Girls bring Brighter Dawns to Bangladesh

November 3, 2011 (CHICAGO)

For 21-year-old Tasmiha Khan and her 17-year-old sister, Tarmim, a 2008 vacation to visit family in Bangladesh changed them for good.

"I was just taken aback by how people were living, how the conditions were, how people were living in such small quarters," Tasmiha said. "It just really struck a chord in me and I decided that you know that I had to do something about it."

"We were out going to a family's house, we saw a child, probably six to nine months completely bare, with no clothes on and he was drinking water out of a sewer and that just broke my heart," Tarmim said.

The sisters decided they would return the following summer to help. This time they conducted seminars about hygiene and passed out diabetes screening kits. Still, they knew they needed to do more.

"For example, we emphasize like washing your hands before eating and many times it's such as struggle to even go to respective areas to even get their hands washed or to even get drinking water," Tasmiha said.

When they returned home, they formed a non-profit organization, Brighter Dawns (brighterdawns.org), to represent hope. They decided to make sanitation their focus.

"Currently 99.9 million people, don't have access to safe sanitation and over 100,000 children die each year alone due to water-borne infections and I thought, why don't I work on this?" Tasmiha said.

After winning several grants and holding fundraisers at their schools, the sisters raised more than $15,000.

"We targeted a project for $15,329 where we would fund two wells, latrines and sanitary kits which would involve sanitary napkins, soap, pine-sol like material and also we would provide cleaning agents for the bathrooms," Tasmih a said.
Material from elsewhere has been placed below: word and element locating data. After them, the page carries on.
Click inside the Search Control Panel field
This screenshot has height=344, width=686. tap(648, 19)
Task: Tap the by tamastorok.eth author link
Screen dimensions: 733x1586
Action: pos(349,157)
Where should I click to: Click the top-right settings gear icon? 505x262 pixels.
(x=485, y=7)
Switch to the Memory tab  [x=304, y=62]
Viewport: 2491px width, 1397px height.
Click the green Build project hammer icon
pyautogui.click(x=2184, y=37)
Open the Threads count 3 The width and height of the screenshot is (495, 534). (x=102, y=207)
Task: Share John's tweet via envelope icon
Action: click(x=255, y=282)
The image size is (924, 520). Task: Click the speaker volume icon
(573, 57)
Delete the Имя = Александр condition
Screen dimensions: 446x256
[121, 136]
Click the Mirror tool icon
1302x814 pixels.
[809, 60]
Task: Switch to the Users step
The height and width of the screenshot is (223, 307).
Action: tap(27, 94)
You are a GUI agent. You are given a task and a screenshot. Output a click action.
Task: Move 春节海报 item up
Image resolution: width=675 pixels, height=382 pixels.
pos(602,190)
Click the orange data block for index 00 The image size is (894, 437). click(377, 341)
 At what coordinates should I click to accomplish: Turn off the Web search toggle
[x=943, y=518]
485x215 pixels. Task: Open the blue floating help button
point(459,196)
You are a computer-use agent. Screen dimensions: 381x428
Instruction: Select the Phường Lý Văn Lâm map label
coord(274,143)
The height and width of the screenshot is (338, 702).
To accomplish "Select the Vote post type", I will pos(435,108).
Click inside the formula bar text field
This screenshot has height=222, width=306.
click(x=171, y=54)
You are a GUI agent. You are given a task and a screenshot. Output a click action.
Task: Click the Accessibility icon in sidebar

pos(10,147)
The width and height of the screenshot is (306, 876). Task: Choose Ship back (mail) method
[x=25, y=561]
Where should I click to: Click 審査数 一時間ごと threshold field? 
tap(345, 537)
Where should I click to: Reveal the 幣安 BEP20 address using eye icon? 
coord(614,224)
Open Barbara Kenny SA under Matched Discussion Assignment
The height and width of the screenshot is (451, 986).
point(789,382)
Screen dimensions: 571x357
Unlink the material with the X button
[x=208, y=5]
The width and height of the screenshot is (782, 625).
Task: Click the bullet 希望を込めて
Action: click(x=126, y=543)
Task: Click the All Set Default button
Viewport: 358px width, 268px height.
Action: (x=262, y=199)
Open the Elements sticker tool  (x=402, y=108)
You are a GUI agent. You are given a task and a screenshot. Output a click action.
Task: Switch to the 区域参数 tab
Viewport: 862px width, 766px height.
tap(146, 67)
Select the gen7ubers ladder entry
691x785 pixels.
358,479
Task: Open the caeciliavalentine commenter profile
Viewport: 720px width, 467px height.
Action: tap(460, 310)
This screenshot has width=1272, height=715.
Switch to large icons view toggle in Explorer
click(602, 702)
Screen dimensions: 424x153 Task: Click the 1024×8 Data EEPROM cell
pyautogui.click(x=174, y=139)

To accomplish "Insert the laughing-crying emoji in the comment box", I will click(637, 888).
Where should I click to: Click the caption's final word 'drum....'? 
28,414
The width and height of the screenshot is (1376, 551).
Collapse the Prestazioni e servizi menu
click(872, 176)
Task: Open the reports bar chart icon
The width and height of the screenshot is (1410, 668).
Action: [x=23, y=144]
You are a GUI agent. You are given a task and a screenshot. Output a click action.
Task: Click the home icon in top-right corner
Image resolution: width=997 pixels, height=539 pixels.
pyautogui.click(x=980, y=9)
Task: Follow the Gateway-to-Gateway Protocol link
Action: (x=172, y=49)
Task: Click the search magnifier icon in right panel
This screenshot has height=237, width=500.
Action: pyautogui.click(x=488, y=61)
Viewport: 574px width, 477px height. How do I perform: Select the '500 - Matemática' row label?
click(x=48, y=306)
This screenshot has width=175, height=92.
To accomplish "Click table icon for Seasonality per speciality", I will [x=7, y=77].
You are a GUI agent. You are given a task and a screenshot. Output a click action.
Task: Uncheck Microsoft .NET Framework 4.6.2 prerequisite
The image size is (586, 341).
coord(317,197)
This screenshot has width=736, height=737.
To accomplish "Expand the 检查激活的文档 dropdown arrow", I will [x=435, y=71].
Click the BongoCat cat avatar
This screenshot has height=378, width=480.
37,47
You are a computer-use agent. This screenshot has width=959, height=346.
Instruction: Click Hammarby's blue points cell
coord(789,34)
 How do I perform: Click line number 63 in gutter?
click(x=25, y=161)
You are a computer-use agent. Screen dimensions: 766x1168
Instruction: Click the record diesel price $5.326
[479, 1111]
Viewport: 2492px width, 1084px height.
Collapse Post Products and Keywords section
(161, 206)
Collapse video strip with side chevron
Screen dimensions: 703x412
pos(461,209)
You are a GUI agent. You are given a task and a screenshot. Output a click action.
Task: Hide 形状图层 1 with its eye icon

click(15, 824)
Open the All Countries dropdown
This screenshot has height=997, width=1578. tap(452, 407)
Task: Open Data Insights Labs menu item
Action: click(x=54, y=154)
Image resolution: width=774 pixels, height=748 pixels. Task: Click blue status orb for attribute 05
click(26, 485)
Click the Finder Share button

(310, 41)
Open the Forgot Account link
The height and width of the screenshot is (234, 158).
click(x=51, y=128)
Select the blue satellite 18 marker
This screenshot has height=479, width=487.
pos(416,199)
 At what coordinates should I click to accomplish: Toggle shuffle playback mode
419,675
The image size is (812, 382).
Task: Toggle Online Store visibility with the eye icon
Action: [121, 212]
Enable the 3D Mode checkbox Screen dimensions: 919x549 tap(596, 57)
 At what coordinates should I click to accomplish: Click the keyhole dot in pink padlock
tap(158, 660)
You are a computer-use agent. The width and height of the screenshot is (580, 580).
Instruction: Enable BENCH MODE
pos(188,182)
They purchased all of the products in Bangladesh to help boost the local economy. Still, they have plans to do more.

"We're planning to go into maternity and childcare and providing them with those type of assistance," Tarmim siad. "A lot of the women there are exposed to HIV and AIDS and other diseases so we are planning to offer them vaccines."

"Through local action, you can impact global change no matter how small or big it might be," Tasmiha said.

Tasmiha Khan is a senior at Wesleyan University in Connecticut. She studying neuroscience, behavior and psychology and wants to pursue a career in public health. Tarmim is a senior at the Universal School in Bridgeview. Both sisters are leading chapters of Brighter Dawns on their campuses.